Однако, едва папа переступил порог, он подозрительно потянул носом и нахмурил брови. Потом приподнял крышку одной из кастрюль и проверил содержимое.
— Что это? — спросил он, с сомнением посмотрев на дочь.
— Это соус для спагетти, папа.
— Да, вижу.
Он потыкал в него деревянной ложкой.
— Мясо, которое ты туда положила… ты что, его порубила?
— Да, так и есть.
— Никогда в жизни так не делал. С чего ты взяла, что так надо?
— Я… просто я подумала, что это будет… своеобразно. — Пьета изо всех сил пыталась скрыть обиду.
— Своеобразно… Гм-м, — пренебрежительно хмыкнул он, потом позволил жене усадить себя на стул и поднести стакан вина.
Но долго на одном месте он не усидел. Вскоре он уже разгуливал по огороду, выискивая гусениц, поедавших капустные листья, и насекомых, оккупировавших помидорные кусты. Время от времени он заглядывал на кухню, проверяя, что делает Пьета, но ничего не говорил.
Но когда она поставила на огонь кастрюлю со спагетти, он не выдержал.
— Когда закипит, не забудь посолить воду, — настойчиво крикнул он. — Но не раньше! Не раньше!
Пьета старалась сохранять самообладание. Зато теперь она имела представление о том, что изо дня в день приходится терпеть Адолорате в «Маленькой Италии». К тому же это был папин первый день дома, и ей не хотелось, чтобы он закончился ссорой.

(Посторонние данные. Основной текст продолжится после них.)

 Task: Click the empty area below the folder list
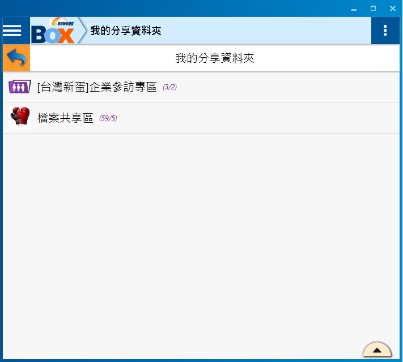201,238
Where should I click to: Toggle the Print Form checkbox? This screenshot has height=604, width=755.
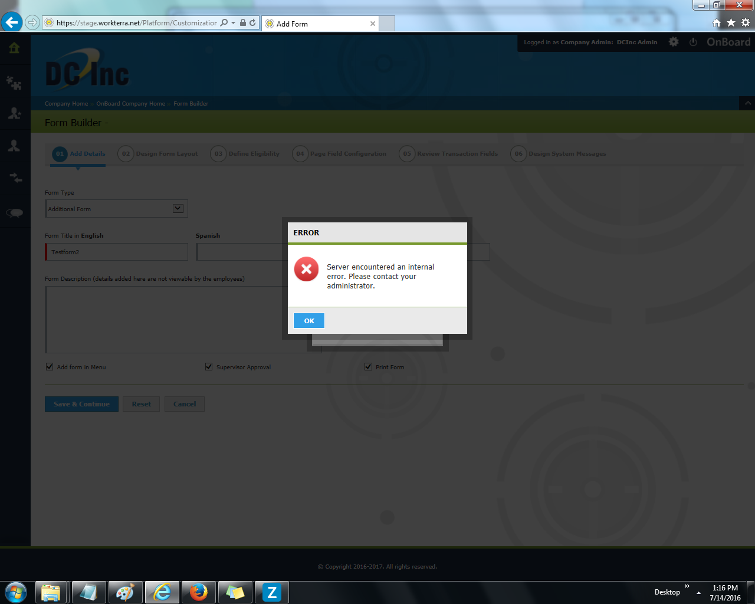coord(369,367)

Когда они уселись за стол, папа был мрачнее тучи. Подцепив на вилку несколько макаронин, он легонько обмакнул их в соус.
— С паппарделле[34] было бы намного лучше, — посетовал он, проглатывая первую порцию.
Пьета сделала вид, будто не расслышала.
— Просто объеденье, правда. — Адолората с аппетитом уписывала кушанье. — Что ты туда положила?

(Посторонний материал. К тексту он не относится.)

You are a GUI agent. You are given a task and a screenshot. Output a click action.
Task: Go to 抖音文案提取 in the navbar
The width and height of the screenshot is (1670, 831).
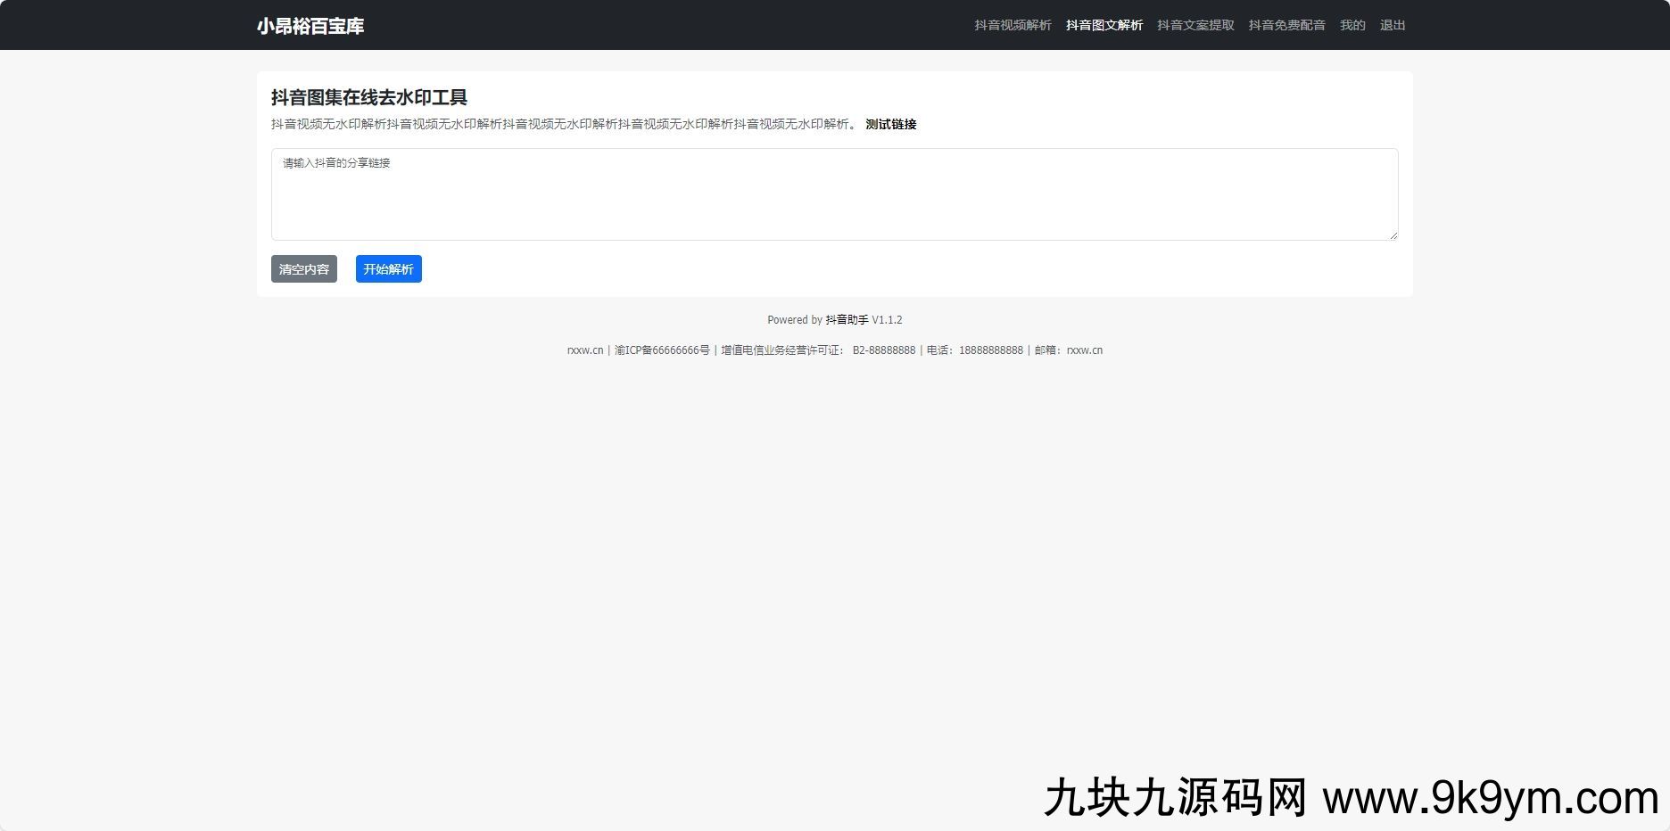[1195, 25]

— Может, я потом дам тебе рецепт. — Пьета внимательно следила за отцом. — Пап, тебе нравится?
— Да, — сердито буркнул он. — Очень хорошо. Очень вкусно.
Он насухо вытер свою тарелку кусочком корочки, а чуть позже, когда он ушел на кухню за стаканом воды, Пьета обнаружила, что он, вооружившись деревянной ложкой, подчищает остатки соуса со дна кастрюли.
— Да-да, очень вкусно, — пробормотал он, обернувшись и увидев дочь. — И все-таки с паппарделле было бы намного лучше.